Manhattan Multifamily Report – August 2024

The borough is one of the nation’s best-performing markets right now.

Manhattan came out strong in the first half of the year, with most fundamentals above national levels. Average advertised asking rents were up 0.7 percent on a trailing three-month basis through June, to $4,941. New York City recorded the strongest year-over-year rent growth, at 4.8 percent, with Manhattan matching the city, well above the 0.6 percent national rate. Meanwhile, occupancy in the borough remained positive, at 97.8 percent, as of May.

NYC unemployment was 4.4 percent as of May, preliminary data from the Bureau of Labor Statistics shows. Although this was up 20 basis points year-over-year, it highlighted the metro’s continued post-pandemic recovery. The city added 107,300 net jobs in the 12 months ending in April, which marked a 1.1 percent expansion of the workforce and lagged the U.S. figure by 30 basis points. Education and health services, the city’s largest sector, gained 106,200 jobs, while information (-16,000) and professional and business services (-11,600) saw significant losses.

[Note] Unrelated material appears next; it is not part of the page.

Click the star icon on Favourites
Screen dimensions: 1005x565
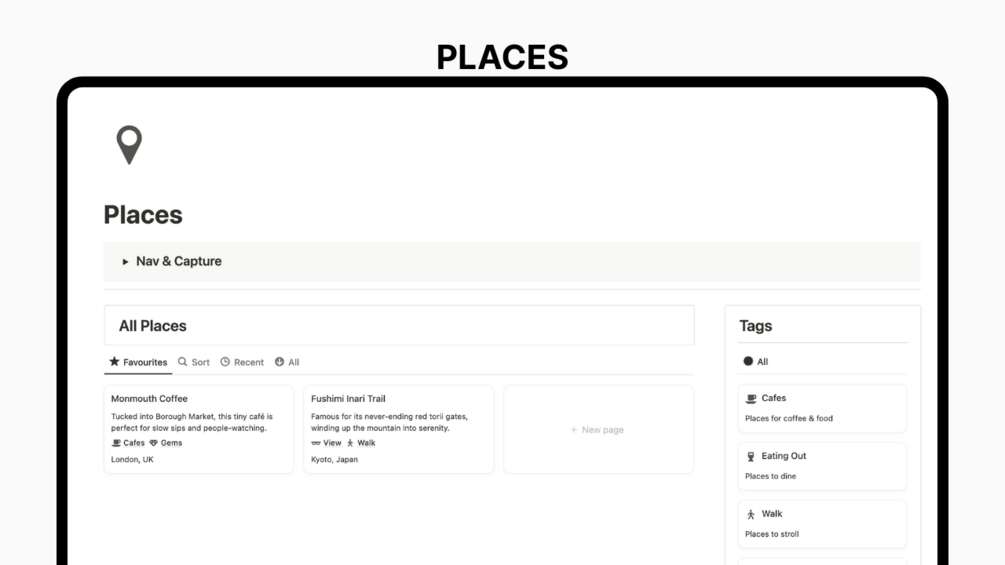coord(114,361)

Development has slowed down in Manhattan, as some companies are concentrating on completing large projects that began a few years ago. No properties of more than 50 units came online in the first half of the year, while construction starts amounted to 2,617 units—on par with last year. Meanwhile, investment improved, with $621 million in multifamily sales, marking a year-over-year improvement and bucking the national trend of declining activity.